Avery continue à conduire, se concentrant sur la route et sur les alentours changeants, se forçant à revenir en mode travail.
Les parents d’Henrietta Venemeer vivaient dans un immeuble d’appartements juste après le cimetière sur Central Avenue. De l’inspecteur Simms, Avery avait appris qu’ils étaient tous deux retraités et seraient selon toute probabilité trouvés chez eux. Elle n’avait pas appelé en avance. Une dure leçon qu’elle avait apprise tôt était qu’un appel pour prévenir pouvait alerter un tueur potentiel.
À l’immeuble, Avery se gara et ils marchèrent tous deux jusqu’à la porte d’entrée.
Ramirez actionna la sonnette.
Une longue pause s’ensuivit avant qu’une femme âgée ne réponde.
« Oui ? Qui est-ce ? »
« Madame Venemeer, c’est l’inspecteur Ramirez du poste de police A1. Je suis ici avec ma partenaire, l’inspectrice Black. Pouvons-nous s’il vous plaît monter et vous parler ? »
« Qui ? »
Avery se pencha.
« Police », dit-elle sèchement. « S’il vous plaît, ouvrez la porte d’entrée. »
La porte s’ouvrit en bourdonnant.
Avery sourit à Ramirez.
« Voilà comment le faire », dit-elle.
« Tu ne cesses jamais de m’impressionner, inspectrice Black. »
Les Venemeer vivaient au cinquième étage. Le temps qu’Avery et Ramirez sortent de l’ascenseur, ils purent voir une femme âgée jetant des coups d’œil depuis derrière une porte verrouillée.
Avery prit la tête.
« Bonjour, madame Venemeer », dit-elle de sa voix la plus douce est claire. « Je suis l’inspectrice Black et voici mon équipier, l’inspecteur Ramirez. » Ils montrèrent tous deux rapidement leurs insignes. « Pouvons-nous rentrer ? »
Madame Venemeer possédait une masse de cheveux raides tout comme sa fille, seulement les siens étaient blancs. Elle portait d’épaisses lunettes noires et une robe de chambre blanche.
« De quoi s’agit-il ? », s’inquiéta-t-elle.
« Je pense que ce serait plus facile si nous pouvions parler à l’intérieur », dit Avery.
« Très bien », marmonna-t-elle, et elle les laissa entrer.
L’appartement tout entier sentait la naphtaline et la vieillesse. Ramirez fit une grimace et en plaisantant agita la main vers son nez au moment où ils entrèrent. Avery le frappa au bras.
Une télévision braillait depuis le salon. Sur le canapé se trouvait un homme massif qu’Avery supposa être monsieur Venemeer. Il était vêtu seulement d’un caleçon rouge et d’un t-shirt qu’il portait probablement au lit, et il semblait ne pas avoir du tout conscience d’eux.
Curieusement, madame Venemeer s’assit sur le canapé à côté de son mari, sans aucune indication d’où Avery ou Ramirez pourraient s’asseoir.
« Que puis-je faire pour vous ? », demanda-t-elle.
Un jeu passait à la télévision.

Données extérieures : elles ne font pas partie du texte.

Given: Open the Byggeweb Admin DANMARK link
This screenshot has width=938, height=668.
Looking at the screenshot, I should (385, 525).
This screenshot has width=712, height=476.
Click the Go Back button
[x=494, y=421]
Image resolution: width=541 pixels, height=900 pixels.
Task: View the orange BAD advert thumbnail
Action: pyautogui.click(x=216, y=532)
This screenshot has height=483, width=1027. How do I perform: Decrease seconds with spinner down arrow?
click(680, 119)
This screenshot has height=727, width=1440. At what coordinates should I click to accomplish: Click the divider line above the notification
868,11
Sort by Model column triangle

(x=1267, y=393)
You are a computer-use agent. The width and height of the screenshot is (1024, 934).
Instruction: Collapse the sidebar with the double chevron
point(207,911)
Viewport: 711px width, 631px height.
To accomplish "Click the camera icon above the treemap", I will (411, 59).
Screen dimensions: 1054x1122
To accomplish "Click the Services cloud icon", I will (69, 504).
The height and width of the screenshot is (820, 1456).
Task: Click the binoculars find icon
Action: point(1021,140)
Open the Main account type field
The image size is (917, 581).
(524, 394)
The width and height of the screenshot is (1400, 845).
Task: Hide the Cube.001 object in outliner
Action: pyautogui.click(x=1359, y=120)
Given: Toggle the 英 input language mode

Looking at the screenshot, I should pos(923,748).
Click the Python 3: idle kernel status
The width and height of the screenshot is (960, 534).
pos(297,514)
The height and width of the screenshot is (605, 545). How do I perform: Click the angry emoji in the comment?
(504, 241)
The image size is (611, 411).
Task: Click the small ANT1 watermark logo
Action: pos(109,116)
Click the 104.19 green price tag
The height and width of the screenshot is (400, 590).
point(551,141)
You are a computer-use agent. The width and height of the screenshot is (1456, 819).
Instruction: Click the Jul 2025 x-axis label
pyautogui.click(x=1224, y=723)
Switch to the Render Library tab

Le son était fort. De temps à autre, le mari poussait des acclamations depuis son siège, se calmait, et marmonnait pour lui-même.
« Pouvez-vous éteindre la télévision ? », demanda Ramirez.
« Oh non », dit-elle. « John doit regarder sa Roue de la Fortune. »
« C’est à propos de votre fille », ajouta Avery. « Nous devons vraiment vous parler, et nous voudrions votre totale attention. »
« Chéri », dit-elle et elle toucha le bras de son mari. « Ces deux officiers veulent parler d’Henrietta. »
Il haussa les épaules et grommela.
Ramirez éteignit la télévision.
« Eh ! », hurla John. « Qu’est-ce que vous faites ?! Rallumez ça ! »
Il paraissait ivre.
Une bouteille à moitié remplie de bourbon se trouvait à côté de lui.
Avery se leva à côté de Ramirez et les présenta à nouveau.
« Bonjour », dit-elle, « je suis l’inspectrice de Black et voici mon équipier, l’inspecteur Ramirez. Nous avons des nouvelles très dures à vous faire part. »
« Je vais vous dire ce qui est dur ! », dit brusquement John. « C’est dur d’avoir affaire à une b***e de policiers quand je suis au milieu de mon programme télévisé. Rallumez cette fichue télévision ! », dit-il sèchement et il essaya de se lever de son siège, mais il ne semblait pas pouvoir se tenir debout.
« Votre fille est décédée », dit Ramirez, et il s’accroupit pour le regarder droit dans les yeux. « Est-ce que vous comprenez ? Votre fille est décédée. »
« Quoi ? », murmura madame Venemeer.
« Henrietta ? », marmonna John, et il se rassit.
« Je suis désolé pour cela », dit Avery.
« Comment ? », bredouilla la vieille femme. « Je ne…non. Pas Henrietta. »
« Dites-moi de quoi vous parlez ! », dit John, méprisant. « Vous ne pouvez pas rentrer ici et dire que notre fille est morte. Bon sang que voulez-vous dire ?! »
Ramirez prit un siège.
Déni, pensa Avery. Et colère.
« Elle a été trouvée morte ce matin », dit Ramirez, « et identifiée à cause de sa position au sein de la communauté. Nous ne sommes pas certains de la raison pour laquelle cela s’est produit. Pour l’instant, nous avons beaucoup de questions. Si vous le pouvez, s’il vous plaît supportez-nous durant ce moment et aidez à répondre à quelques-unes d’entre elles. »
« Comment ? », cria la mère. « Comment cela est-il arrivé ? »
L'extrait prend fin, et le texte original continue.